A aguçada sensibilidade das brasileiras pôs à mesa jarras de suco antifascista
O cenário político da última semana ganhou um ingrediente inesperado, impactante e crescente: um movimento nacional e multifacetado de repúdio aberto ao fascismo e de defesa explícita da democracia.
Centrado na rejeição à candidatura de Jair Messias, o movimento é suprapartidário e alcança pessoas e organizações para muito além das campanhas eleitorais. A partir do chamado das brasileiras que se espraiou por manifestos, entrevistas, debates e desembocou na organização de atos públicos, entre eles os convocados para o próximo sábado (29), em todo o país e em muitas cidades pelo mundo, serão um marco decisivo.
Entusiasmado com essa movimentação real da sociedade brasileira, eu conversava com um grande amigo, experiente e arguto analista, que me relatou uma imagem que havia desenvolvido em um encontro com dirigentes sindicais. Discutia-se o que seria o “bolsonarismo”, esse fenômeno do atraso selvagem que provocou reações do porte do #EleNão, dos manifestos de intelectuais e artistas e um pronunciamento sem meias palavras das Centrais Sindicais unidas.
Para meu amigo, o “bolsonarismo” é como uma indigesta vitamina de frutas ruins, batida no liquidificador do cinismo, oportunismo e demofobia e querendo ter por líquido um povo que viraria suco. As frutas são quatro: i) a exploração despolitizada e sensacionalista de um desejo de Ordem; ii) o uso seletivo da bandeira Anticorrupção; iii) o reforço reacionário do Moralismo; iv) a propaganda enviesada do Antipetismo.
O motor das redes sociais, dos grandes meios de comunicação, de entidades e organizações empresariais e da própria campanha eleitoral do ex-capitão aciona um liquidificador desenhado com esmero pela elite brasileira.

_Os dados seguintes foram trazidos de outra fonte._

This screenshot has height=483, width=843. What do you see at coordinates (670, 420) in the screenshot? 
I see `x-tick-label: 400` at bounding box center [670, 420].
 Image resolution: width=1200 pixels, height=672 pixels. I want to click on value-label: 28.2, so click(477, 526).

Pretende-se ocultar sob essa pasta uma diretriz econômica e social que faz da “Ponte para o Futuro”, ora em execução, um oásis de vida boa para os brasileiros.
Quem se der ao trabalho e ao desprazer de ler o programa do frentista do “posto Ipiranga”, escrito por Paulo Guedes com requintes de crueldade, verá que ali se propõe o arrocho brutal, a extinção generalizada de direitos, a transformação do Estado em mero aparato de controle e repressão e o desmonte da Nação. Como esse pudim de horrores não ganharia um voto da esmagadora maioria dos eleitores, a vitamina é ofertada como cobertura e disfarce.
A partir do despertar dos democratas e antifascistas, que vem dando corpo e alma à defesa da civilização em contraponto à barbárie, torna-se muito mais fácil para as campanhas eleitorais que compartilham dos valores do Progresso afirmar o que propõem como alternativa à gosma reacionária e de exploração dos trabalhadores.
Independentemente de suas diferenças, que são reais, todas podem vocalizar uma diretriz comum, de retomada do crescimento econômico e da redistribuição de renda; de combate às múltiplas desigualdades sociais com que convivemos; de viabilização de um Estado prestador de bons serviços e peça decisiva no investimento, na ampliação do consumo de massas e na recuperação da produção interna. Todas podem jogar fora a vitamina do Jair e oferecer bebida muito mais palatável e saudável aos eleitores.
Pelas múltiplas vias abertas pelo #EleNão é possível e necessário conversar com os brasileiros não só sobre a parte mais visível do fascismo – a negação do Outro, o machismo, o autoritarismo, a pregação da violência, a falsa religiosidade, a recusa à democracia – mas principalmente sobre o que pretendem as elites que bolaram a vitamina: muito lucro com pouco salário, emprego e serviços públicos. É uma oportunidade ímpar para, por exemplo, divulgar-se esbulhos, como o da cobrança de 20% de imposto de renda dos que ganham muito menos para garantir que os que ganham muito mais paguem ainda menos, como quer seu Guedes, o gerente do “posto”.
A aguçada sensibilidade das brasileiras pôs à mesa uma alternativa orgânica, jarras e jarras de suco antifascista. Personalidades das mais diversas orientações e entidades dos mais diversos setores já se lançam na certificação da qualidade do néctar democrático. É a hora dos eleitores, afirmando coletivamente que #EleNão, dizerem, pelo voto, que a bebida do momento é #NósSim.